Your view of LA control is incorrect.

It is not. They do not need to have hands on, day to day, control of every aspect of school life to do what I said they do. I have a great deal of experience of how they use their power to foster cronies and browbeat opponents. The government needs to clear out the whole rats nest. And they will.

Ben Taylor's picture
Tue, 22/05/2012 - 22:45

You'll have to start acting like other professionals and insist on more ability for self regulation by taking responsbility and risk for all your actions, including whether or not children and parents want to use your services. Teachers, at least in the state sector, comprising most teachers, are essentially pseudo-professional, instructed what to do by political masters whether that is the minister, LA or OFSTED.

This is partly a legacy issue of state universal provision and the mindset of so many teachers as essentially unionised civil servants. At least academies mean teachers can start running schools with a lot more autonomy like real professionals. They can outright refuse their LAs on many issues even if not OFSTED.

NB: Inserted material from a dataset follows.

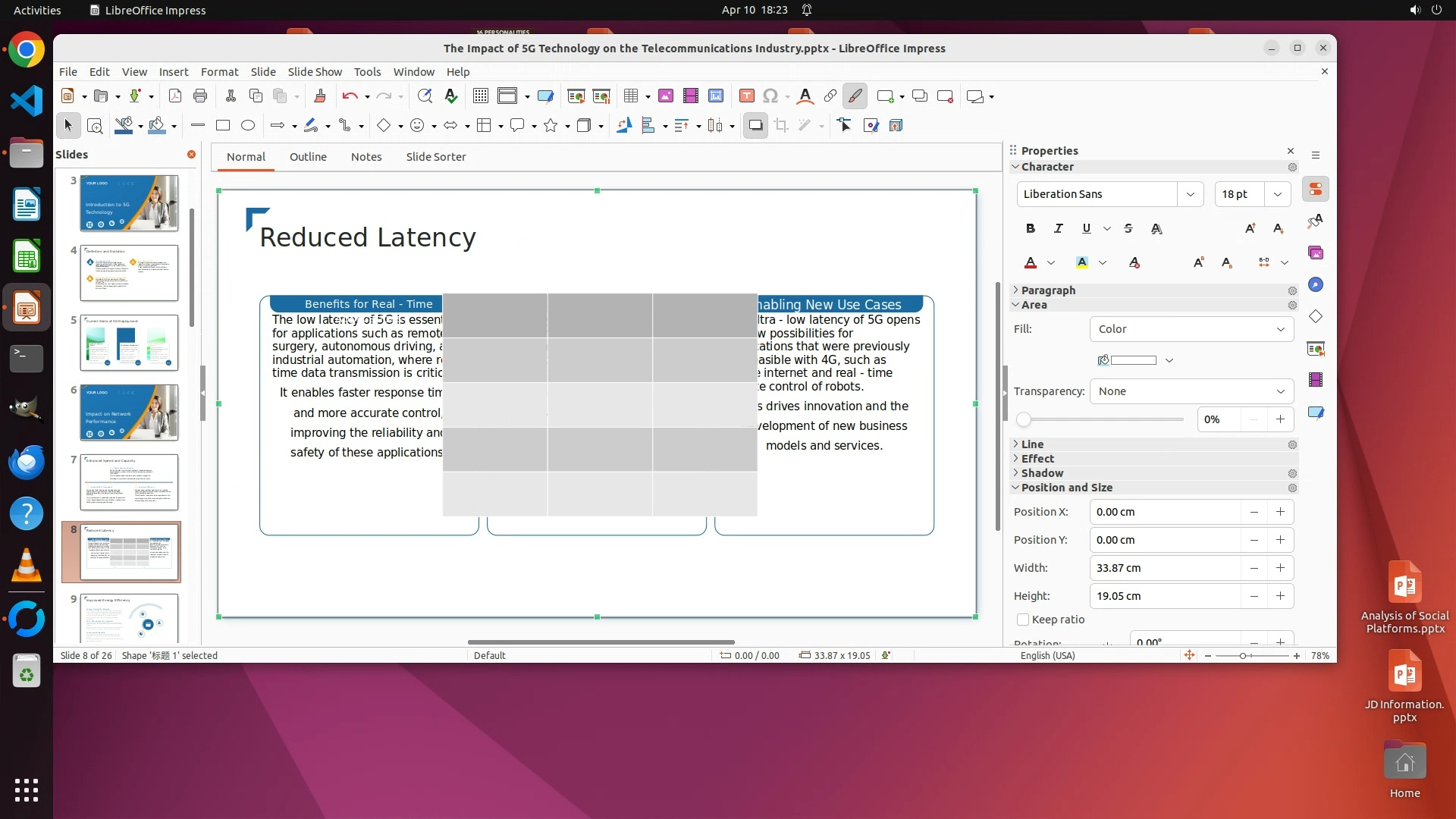
Task: Click the Display Grid toolbar icon
Action: pos(480,96)
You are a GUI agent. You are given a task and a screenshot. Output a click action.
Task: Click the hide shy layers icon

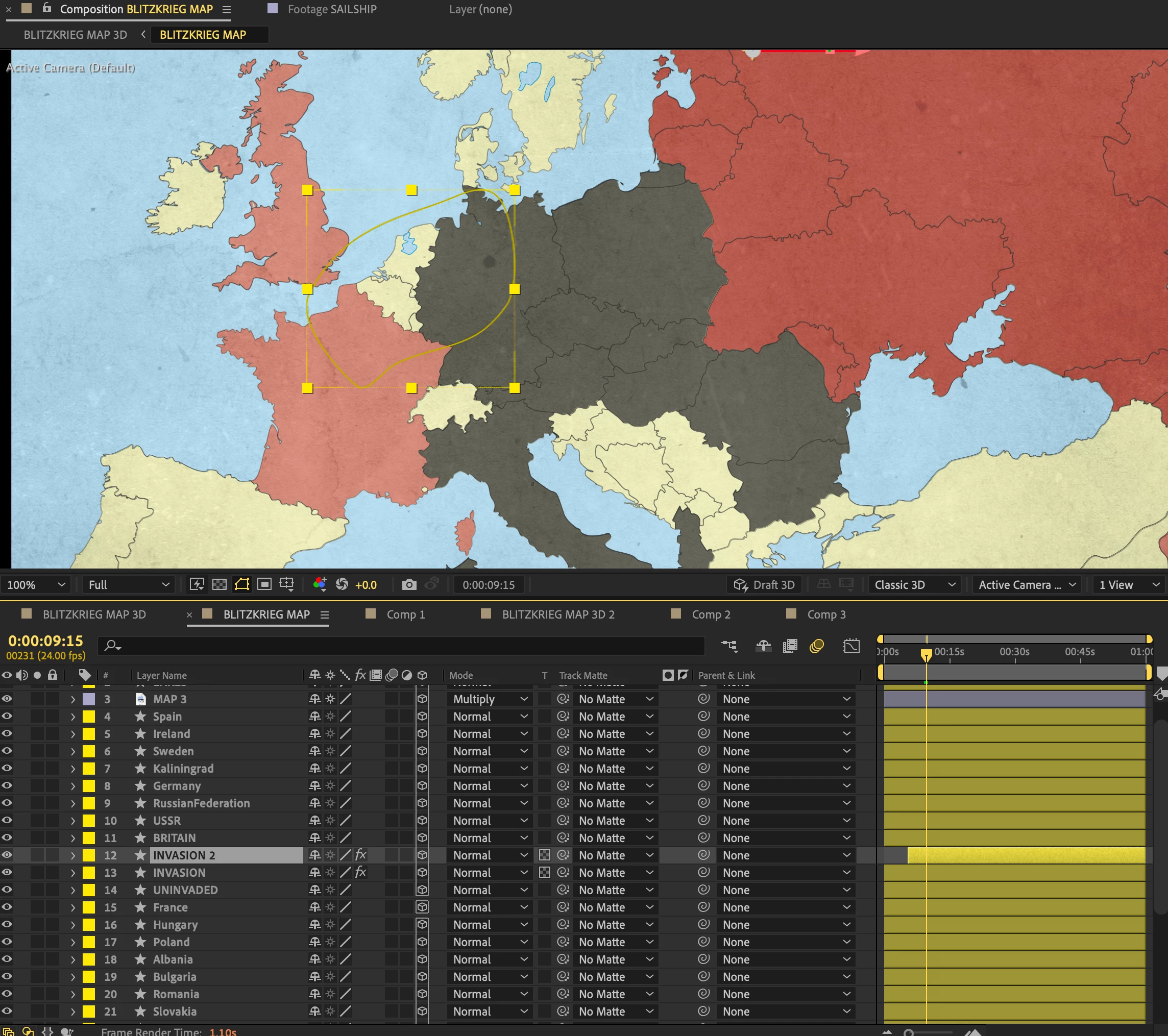coord(763,646)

If you want real professional freedom start acting like other professionals, otherwise like it or lump it with OFSTED and all the other state interference.

Rebecca Hanson's picture
Wed, 23/05/2012 - 06:05

Ben why do you think it's appropriate that all the other industries in the UK and private and public schools have regulators who are obliged to the Legislative and Regulatory Reform Act which puts into law the standards which were derived to be best practice in inspection and regulation in 2005 but Ofsted should to totally unaccountable to anyone in it's actions with state schools?

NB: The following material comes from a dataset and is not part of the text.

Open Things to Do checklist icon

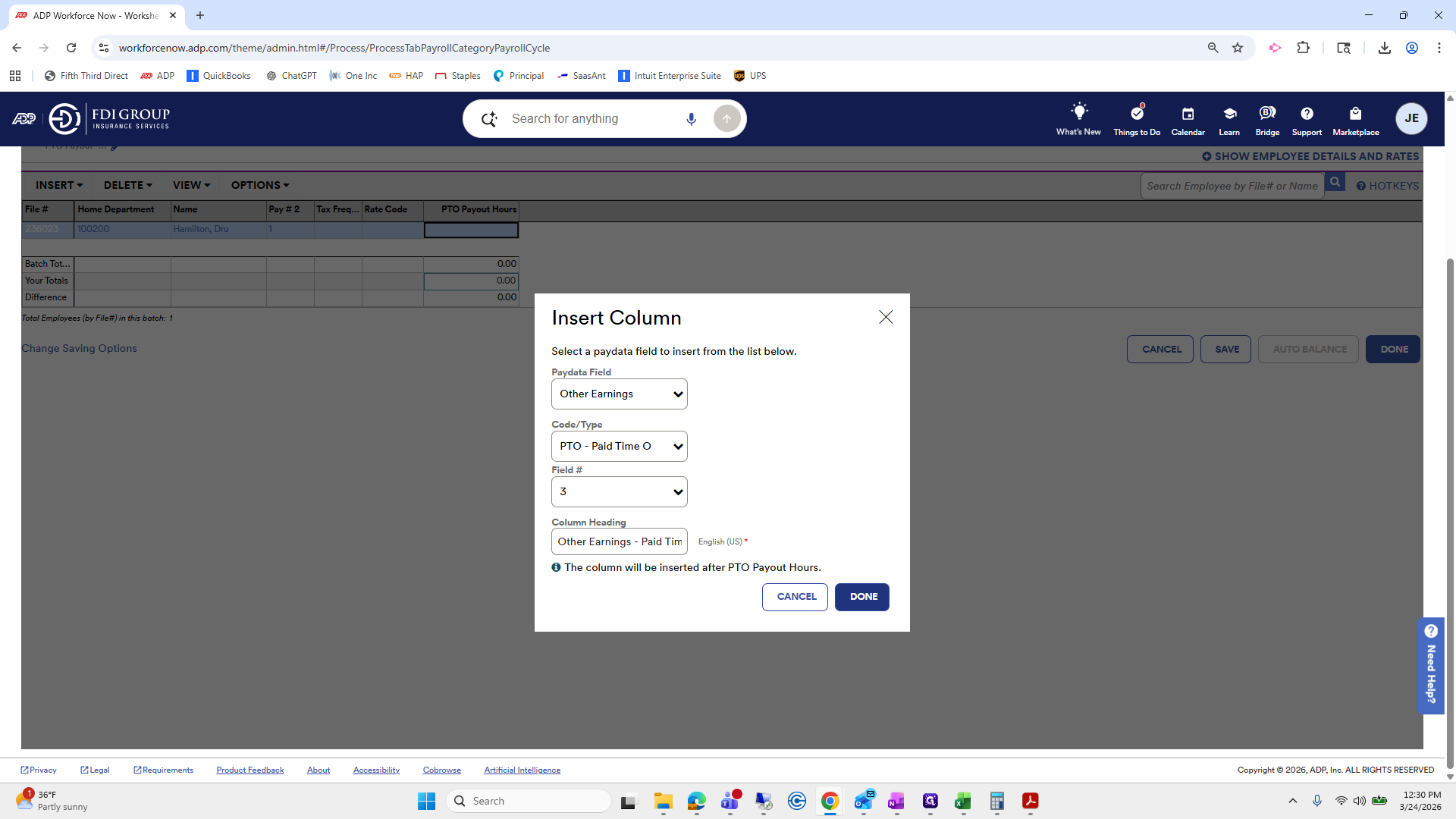tap(1137, 113)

Do you have any relevant experience in this area which qualifies you to comment?

Peter's picture
Wed, 23/05/2012 - 13:17

A certain M Gove, apparently


Rebecca Hanson's picture
Tue, 22/05/2012 - 12:11

Francis Finland now has the kind of inspectorate it was always intended we would have when Ofsted was created. If it was you sitting next to me last Thursday perhaps you overheard the discussion I've described in the paragraph on this subject in my blog:
http://mathseducationandallthat.blogspot.co.uk/2012/05/pasi-sahlbergs-ta... (It's the paragraph which starts 'Pasi got himself appointed....')

John Bald's picture
Tue, 18/12/2012 - 12:10

Hi, Rebecca. I've just watched the Finnish inspector, and was surprised at the end to see that they hadn't abolished inspection, but delegated it to local authorities. Crosland did that here in 1965-7 and we ended with local tyrannies who could impose their own views on people - not least on maths teachers and reading teachers. I've quoted the case of one of these demigods who denied a perfectly good deputy a headship just because he didn't like her voice.

I think Finland is a much more cohesive society than ours, with fewer social problems, and fewer conflicts. The inspectors I know would be put up against the wall by the Red Guard, by the way. I don't think they approve of the way Ofsted has operated since 2005 any more than you do. For a start, they can't get enough evidence on which to base their judgements.

PJB's picture
Fri, 01/06/2012 - 19:58

"...Creon, as head of state, embodies all the certainty, arrogance and myopia of inflexible authority....Eccleston's Creon is not evil but fatally in thrall, like many modern politicians, to the idea that authority is somehow inviolable." Why does Michael Billington's review of Antigone in the Guardian make me think of Gove & his OFSTED squads? I studied 20th century history at O level, getting an "A" grade in 1974. I can tell Mr Gove - centralised control & fear? Uncle Joe would be proud!


Rebecca Hanson's picture
Fri, 01/06/2012 - 20:10

Hmm - looks too close to the bone to be enjoyable.
http://www.guardian.co.uk/stage/2012/may/31/antigone-review?newsfeed=true

PJB's picture
Sat, 02/06/2012 - 10:04

I don't find anything to enjoy about what we see being done to education at the moment.